WASHINGTON Secretary of State Hillary Rodham Clinton said Monday that Syrian President Bashar Assad has "lost legitimacy" as a leader interested in reform as the United States formally protested an attack on the U.S. Embassy and the American ambassador's residence in Damascus.
Clinton's comments fell short of demanding that Assad leave power but were some of the strongest public criticism yet by a senior U.S. official and demonstrated Washington's anger not only at the embassy attack but the Assad regime's continuing crackdown on opponents.
"From our perspective, he has lost legitimacy," Clinton told reporters at the State Department in a joint news conference with European Union foreign policy chief Catherine Ashton. "He has failed to deliver on promises he has made, he has sought and accepted aid from the Iranians as to how to repress his own people."
Complete coverage: Anger in the Arab World
Clinton said there was a "laundry list of actions" that the Assad regime should be held accountable for. And she condemned the attacks on the U.S. and French embassies while demanding that Syria uphold its international treaty obligations to protect foreign diplomatic missions.
Earlier, the department summoned a senior Syrian diplomat to register the U.S. complaints in person and said it would seek compensation for damage caused when a mob of what it described as about 300 "thugs" breached the wall of the embassy compound before being dispersed by U.S. Marine guards.
Clinton cautioned Assad and his supporters that there was no truth to suggestions by some that the U.S. wanted to see the current regime stay in power for stabilities' sake.
"President Assad is not indispensible and we have absolutely nothing invested in him remaining in power," she said.
State Department spokeswoman Victoria Nuland said it appeared a government-controlled television statement had instigated the violence, and Clinton warned Assad that he could not distract the international community from its brutal crackdown on protesters demanding reforms.
"By either allowing or inciting this kind of behavior by these mobs against American and French diplomats and their property, they are clearly trying to deflect attention from their crackdown internally and to move the world's view away from what they are doing," Clinton said. "It just doesn't work."
Nuland called the embassy attacks "absolutely outrageous." She said the mob had not breached the chancery building but had gotten onto its roof, spray painted graffiti and broken windows and some security cameras. In addition, she said protesters lobbed fruits and vegetables at the compound.
She said that Syrian security forces who are supposed to guard the mission were slow to respond to the attack. There were no injuries reported to embassy personnel, who are all accounted for, officials said.
After the crowd at the embassy was dispersed, the protesters moved to the residence of U.S. Ambassador Robert Ford and attacked it, causing unspecified damage, Nuland said.
Witnesses said the protesters smashed windows at the embassy and raised a Syrian flag on the compound. They also wrote anti-US graffiti referring to the U.S. ambassador as a "dog," the witnesses said. The protests were over visits by the U.S. and French ambassadors last week to the opposition stronghold of Hama in central Syria.

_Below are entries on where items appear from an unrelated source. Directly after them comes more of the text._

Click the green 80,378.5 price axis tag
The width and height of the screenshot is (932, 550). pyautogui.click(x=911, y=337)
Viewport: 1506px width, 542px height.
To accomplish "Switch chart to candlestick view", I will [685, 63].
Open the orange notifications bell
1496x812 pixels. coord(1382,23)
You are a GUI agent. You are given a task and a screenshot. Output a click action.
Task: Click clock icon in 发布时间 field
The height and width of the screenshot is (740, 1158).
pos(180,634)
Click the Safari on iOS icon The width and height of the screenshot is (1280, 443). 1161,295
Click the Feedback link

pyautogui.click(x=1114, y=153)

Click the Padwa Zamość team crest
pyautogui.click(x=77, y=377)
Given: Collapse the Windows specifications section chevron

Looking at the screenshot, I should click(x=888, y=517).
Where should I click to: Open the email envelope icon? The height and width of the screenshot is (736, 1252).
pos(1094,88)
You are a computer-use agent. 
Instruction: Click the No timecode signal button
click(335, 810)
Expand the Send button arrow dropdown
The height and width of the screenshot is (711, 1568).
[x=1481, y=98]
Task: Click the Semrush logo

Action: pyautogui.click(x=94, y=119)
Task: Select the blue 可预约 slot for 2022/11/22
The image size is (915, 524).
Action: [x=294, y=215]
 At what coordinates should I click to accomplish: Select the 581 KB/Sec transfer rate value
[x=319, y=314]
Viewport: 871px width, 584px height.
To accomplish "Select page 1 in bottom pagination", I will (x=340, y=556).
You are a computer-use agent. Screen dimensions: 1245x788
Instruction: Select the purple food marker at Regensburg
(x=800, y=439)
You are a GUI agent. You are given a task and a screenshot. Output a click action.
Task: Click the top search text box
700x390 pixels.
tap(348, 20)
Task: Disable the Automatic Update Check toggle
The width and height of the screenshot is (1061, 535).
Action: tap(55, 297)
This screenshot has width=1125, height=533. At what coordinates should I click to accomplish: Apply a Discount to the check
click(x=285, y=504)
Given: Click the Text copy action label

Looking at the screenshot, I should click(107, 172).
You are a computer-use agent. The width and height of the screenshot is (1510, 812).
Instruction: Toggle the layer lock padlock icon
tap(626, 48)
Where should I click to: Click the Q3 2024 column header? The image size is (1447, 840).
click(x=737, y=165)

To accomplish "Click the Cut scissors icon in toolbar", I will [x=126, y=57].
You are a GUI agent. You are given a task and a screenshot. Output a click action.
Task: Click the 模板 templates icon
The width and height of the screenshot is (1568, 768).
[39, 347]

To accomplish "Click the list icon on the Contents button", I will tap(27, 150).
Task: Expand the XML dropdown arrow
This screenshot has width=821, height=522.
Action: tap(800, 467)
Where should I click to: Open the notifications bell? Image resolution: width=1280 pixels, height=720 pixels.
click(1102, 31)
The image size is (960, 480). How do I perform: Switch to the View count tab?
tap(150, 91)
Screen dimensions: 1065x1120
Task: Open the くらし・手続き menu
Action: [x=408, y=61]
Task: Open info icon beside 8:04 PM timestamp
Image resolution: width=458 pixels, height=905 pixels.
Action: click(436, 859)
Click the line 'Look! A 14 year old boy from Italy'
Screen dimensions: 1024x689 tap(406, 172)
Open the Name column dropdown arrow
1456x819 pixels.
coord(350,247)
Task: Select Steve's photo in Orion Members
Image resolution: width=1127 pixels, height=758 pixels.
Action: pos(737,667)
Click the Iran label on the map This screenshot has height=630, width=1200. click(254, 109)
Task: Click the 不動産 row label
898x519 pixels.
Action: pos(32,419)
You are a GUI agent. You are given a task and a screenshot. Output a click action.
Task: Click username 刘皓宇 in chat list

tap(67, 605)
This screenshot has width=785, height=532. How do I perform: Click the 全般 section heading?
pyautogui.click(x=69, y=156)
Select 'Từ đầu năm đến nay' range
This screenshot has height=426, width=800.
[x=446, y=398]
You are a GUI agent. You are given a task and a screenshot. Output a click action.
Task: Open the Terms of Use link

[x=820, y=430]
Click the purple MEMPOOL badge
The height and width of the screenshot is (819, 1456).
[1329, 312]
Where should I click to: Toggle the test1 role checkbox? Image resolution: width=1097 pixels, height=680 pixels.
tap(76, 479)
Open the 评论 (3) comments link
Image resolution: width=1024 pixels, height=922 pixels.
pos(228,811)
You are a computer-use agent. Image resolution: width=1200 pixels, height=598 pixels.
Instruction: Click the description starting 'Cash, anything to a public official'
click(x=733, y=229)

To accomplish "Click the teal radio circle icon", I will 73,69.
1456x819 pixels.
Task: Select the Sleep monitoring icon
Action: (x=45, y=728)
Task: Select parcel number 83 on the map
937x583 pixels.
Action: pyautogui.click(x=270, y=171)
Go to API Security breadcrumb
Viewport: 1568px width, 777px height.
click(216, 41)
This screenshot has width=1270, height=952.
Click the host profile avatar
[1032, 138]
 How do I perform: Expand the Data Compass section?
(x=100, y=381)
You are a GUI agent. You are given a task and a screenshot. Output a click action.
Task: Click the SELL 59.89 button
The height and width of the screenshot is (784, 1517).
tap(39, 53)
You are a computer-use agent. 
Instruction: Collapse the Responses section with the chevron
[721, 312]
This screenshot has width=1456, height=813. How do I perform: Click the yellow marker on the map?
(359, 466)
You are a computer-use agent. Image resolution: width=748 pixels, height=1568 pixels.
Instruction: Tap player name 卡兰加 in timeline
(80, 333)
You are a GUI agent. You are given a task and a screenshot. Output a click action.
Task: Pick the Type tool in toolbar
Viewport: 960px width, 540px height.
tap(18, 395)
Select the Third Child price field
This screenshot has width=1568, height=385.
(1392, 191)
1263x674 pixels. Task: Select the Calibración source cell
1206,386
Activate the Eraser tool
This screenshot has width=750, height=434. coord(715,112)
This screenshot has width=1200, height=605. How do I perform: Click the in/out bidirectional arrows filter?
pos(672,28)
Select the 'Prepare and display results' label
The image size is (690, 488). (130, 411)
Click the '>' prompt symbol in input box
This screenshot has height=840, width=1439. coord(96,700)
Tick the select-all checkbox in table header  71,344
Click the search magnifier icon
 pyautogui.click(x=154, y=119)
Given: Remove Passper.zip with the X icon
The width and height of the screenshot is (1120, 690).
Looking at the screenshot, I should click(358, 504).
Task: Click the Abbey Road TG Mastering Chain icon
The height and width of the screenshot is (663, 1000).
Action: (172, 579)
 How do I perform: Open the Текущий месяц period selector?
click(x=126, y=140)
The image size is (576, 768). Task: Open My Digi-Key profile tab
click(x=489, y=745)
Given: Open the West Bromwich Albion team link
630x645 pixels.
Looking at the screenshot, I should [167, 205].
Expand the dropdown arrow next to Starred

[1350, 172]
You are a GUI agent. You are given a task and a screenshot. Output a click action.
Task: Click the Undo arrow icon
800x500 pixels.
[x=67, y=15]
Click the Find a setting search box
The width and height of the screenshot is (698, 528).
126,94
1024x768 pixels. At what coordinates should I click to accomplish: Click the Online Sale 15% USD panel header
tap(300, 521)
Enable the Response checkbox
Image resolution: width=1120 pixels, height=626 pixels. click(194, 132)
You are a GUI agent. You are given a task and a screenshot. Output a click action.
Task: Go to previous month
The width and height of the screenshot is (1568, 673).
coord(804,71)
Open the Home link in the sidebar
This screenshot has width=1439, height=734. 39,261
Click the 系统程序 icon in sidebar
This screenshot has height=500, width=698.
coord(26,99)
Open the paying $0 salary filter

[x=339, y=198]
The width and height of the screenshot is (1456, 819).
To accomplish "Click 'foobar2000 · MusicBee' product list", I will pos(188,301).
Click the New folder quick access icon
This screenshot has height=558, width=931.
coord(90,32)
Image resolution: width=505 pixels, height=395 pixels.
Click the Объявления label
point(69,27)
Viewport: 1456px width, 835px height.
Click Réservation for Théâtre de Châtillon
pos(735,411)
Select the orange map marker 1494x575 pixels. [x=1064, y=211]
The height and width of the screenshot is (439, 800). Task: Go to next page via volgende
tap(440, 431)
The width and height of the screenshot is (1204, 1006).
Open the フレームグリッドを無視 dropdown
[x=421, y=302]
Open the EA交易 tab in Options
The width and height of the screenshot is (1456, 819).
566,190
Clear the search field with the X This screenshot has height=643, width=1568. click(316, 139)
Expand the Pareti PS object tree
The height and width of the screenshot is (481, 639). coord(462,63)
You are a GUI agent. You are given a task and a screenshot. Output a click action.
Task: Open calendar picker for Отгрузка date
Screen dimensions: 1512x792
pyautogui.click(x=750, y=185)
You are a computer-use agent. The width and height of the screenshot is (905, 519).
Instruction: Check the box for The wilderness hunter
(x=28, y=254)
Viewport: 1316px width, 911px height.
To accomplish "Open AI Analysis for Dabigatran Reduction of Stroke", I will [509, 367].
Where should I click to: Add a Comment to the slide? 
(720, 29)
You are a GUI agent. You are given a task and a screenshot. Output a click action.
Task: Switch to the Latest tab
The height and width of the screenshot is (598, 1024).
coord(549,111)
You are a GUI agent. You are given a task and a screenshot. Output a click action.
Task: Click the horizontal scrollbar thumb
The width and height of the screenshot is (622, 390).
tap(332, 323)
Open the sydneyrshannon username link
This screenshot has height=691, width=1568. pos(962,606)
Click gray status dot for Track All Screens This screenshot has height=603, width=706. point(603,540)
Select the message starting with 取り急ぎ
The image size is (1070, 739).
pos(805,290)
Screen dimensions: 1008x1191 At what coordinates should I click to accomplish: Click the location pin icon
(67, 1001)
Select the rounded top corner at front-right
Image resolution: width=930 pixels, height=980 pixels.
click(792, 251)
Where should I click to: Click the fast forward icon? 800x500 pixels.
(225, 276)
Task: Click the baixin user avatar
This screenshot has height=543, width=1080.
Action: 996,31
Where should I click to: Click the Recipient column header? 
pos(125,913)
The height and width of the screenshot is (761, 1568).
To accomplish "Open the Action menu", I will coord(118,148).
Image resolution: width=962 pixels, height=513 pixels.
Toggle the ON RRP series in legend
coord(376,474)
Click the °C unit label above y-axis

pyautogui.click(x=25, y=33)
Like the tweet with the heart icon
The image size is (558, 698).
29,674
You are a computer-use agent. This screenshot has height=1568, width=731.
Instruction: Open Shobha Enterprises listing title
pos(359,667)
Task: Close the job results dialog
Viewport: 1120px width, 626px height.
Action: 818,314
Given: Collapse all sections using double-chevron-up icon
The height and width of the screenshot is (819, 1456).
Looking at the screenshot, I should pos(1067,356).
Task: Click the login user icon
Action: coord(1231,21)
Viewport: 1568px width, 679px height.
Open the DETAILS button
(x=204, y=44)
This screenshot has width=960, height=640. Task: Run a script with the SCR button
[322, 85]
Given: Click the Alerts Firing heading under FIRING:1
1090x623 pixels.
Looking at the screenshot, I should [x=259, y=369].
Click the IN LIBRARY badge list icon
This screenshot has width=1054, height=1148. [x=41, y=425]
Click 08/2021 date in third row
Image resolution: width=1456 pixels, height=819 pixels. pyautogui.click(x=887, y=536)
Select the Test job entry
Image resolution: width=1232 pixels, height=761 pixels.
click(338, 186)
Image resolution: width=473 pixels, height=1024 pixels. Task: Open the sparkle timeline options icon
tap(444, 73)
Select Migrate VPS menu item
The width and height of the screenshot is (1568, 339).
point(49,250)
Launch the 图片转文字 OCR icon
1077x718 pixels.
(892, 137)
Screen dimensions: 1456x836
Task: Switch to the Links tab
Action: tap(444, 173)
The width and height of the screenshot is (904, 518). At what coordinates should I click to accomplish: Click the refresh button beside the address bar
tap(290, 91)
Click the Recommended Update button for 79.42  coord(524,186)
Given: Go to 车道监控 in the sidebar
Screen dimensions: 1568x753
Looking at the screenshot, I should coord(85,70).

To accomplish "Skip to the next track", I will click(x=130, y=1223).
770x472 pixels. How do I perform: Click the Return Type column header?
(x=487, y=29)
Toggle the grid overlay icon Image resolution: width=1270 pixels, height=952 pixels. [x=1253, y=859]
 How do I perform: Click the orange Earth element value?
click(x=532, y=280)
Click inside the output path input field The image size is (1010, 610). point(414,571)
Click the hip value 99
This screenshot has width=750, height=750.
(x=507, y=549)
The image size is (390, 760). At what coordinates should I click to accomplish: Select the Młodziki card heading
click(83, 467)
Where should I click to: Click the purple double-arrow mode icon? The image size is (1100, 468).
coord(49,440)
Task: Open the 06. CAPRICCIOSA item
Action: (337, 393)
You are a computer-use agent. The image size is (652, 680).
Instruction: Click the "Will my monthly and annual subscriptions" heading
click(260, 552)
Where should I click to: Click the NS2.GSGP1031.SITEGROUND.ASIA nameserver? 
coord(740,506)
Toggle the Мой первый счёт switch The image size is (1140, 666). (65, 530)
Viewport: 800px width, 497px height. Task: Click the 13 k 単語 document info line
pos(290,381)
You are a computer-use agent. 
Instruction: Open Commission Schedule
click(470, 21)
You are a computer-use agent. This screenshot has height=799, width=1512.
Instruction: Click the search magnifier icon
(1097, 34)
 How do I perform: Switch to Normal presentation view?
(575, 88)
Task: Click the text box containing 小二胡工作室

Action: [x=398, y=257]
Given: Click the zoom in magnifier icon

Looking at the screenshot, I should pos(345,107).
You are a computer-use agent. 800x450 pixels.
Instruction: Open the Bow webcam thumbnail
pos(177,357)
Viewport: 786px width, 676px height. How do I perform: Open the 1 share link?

On Sunday, the State Department complained that pro-government demonstrators threw tomatoes, eggs and rocks at the embassy over the weekend to protest Ford's visit to Hama. There were no reports of injuries, but a senior department official said two embassy employees were pelted with food during the 31-hour demonstration.
Ford on Thursday visited Hama, where he was greeted by friendly crowds who put flowers on his windshield and olive branches on his car, chanting, "Down with the regime!" The State Department said Ford made the trip to express support for the right of Syrian people to demonstrate peacefully.
The Syrian government denounced Ford's visit, saying the unauthorized trip was proof that Washington was inciting violence in the Arab nation. The main headline of state-run daily Al-Thawra read, "Ford in Hama and Syrians are angry."
Last week, the Syria's ambassador to the U.S. was summoned to the State Department to hear concerns about reports of Syrian diplomats conducting video and photographic surveillance of people participating in protests in the United States. Authorities may have retaliated against some demonstrators' relatives in Syria, the department said in a statement on Friday.
The Obama administration has criticized Assad's government for its violent crackdown on peaceful protests against his 11-year rule. Clashes between protesters and Assad's supporters have resulted in the deaths of 1,600, in addition to 350 members of the security forces.
But the White House has so far refrained from calling for an end to the Assad family's four decades of rule, wary of pressing too hard as it tries to wind down wars in Iraq and Afghanistan and faces criticism for being part of the coalition battling Moammar Gadhafi in Libya.
Congressional Republicans have pressed the administration to withdraw Ford from Syria, an ally of Iran that supports the Islamic militant groups Hezbollah in neighboring Lebanon and Hamas in the Gaza Strip. The U.S. did not send an ambassador to Damascus for five years in protest of Syria's alleged role in the assassination of a political leader in Lebanon.